Task to complete >> Copy each line below that has "arrow".
/---
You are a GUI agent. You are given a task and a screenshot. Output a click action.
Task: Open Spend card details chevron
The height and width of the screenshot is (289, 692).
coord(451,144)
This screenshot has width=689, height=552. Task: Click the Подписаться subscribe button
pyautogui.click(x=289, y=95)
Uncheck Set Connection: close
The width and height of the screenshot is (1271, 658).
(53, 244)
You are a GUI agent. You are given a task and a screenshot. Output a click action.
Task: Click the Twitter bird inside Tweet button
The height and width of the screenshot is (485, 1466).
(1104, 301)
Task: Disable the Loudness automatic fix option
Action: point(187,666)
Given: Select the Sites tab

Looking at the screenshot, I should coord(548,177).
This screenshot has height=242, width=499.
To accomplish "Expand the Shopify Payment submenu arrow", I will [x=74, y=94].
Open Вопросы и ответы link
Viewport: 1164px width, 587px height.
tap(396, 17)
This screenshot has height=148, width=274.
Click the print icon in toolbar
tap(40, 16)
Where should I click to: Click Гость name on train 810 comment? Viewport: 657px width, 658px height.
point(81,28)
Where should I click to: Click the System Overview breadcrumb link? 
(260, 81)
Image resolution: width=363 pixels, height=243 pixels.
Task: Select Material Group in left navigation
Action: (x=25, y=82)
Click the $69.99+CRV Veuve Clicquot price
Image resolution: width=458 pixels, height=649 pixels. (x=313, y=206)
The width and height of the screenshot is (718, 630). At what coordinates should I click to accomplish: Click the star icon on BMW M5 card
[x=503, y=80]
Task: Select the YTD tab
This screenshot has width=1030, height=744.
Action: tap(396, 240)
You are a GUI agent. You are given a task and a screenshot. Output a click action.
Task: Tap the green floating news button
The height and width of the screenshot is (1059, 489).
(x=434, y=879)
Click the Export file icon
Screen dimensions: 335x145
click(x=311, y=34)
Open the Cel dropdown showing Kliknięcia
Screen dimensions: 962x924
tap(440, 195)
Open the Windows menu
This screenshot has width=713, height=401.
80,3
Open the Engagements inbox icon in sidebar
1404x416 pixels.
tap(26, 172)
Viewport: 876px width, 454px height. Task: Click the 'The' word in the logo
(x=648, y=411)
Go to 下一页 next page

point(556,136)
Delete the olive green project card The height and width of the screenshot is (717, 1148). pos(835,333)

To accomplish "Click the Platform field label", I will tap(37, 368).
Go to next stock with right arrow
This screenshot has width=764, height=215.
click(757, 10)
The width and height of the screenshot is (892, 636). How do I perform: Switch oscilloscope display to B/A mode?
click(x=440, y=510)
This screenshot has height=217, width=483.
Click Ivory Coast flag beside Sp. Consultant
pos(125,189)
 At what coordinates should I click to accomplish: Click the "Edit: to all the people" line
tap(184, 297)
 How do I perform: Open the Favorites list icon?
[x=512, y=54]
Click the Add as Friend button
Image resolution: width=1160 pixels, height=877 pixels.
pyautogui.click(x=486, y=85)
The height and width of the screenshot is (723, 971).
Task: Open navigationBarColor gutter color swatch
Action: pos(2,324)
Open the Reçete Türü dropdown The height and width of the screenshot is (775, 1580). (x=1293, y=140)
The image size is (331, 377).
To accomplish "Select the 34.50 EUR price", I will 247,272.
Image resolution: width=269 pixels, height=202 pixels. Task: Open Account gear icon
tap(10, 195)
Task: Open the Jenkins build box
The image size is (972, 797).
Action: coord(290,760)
\---
Answer to this task >>
To accomplish "Expand the Shopify Payment submenu arrow", I will [x=74, y=94].
Go to next stock with right arrow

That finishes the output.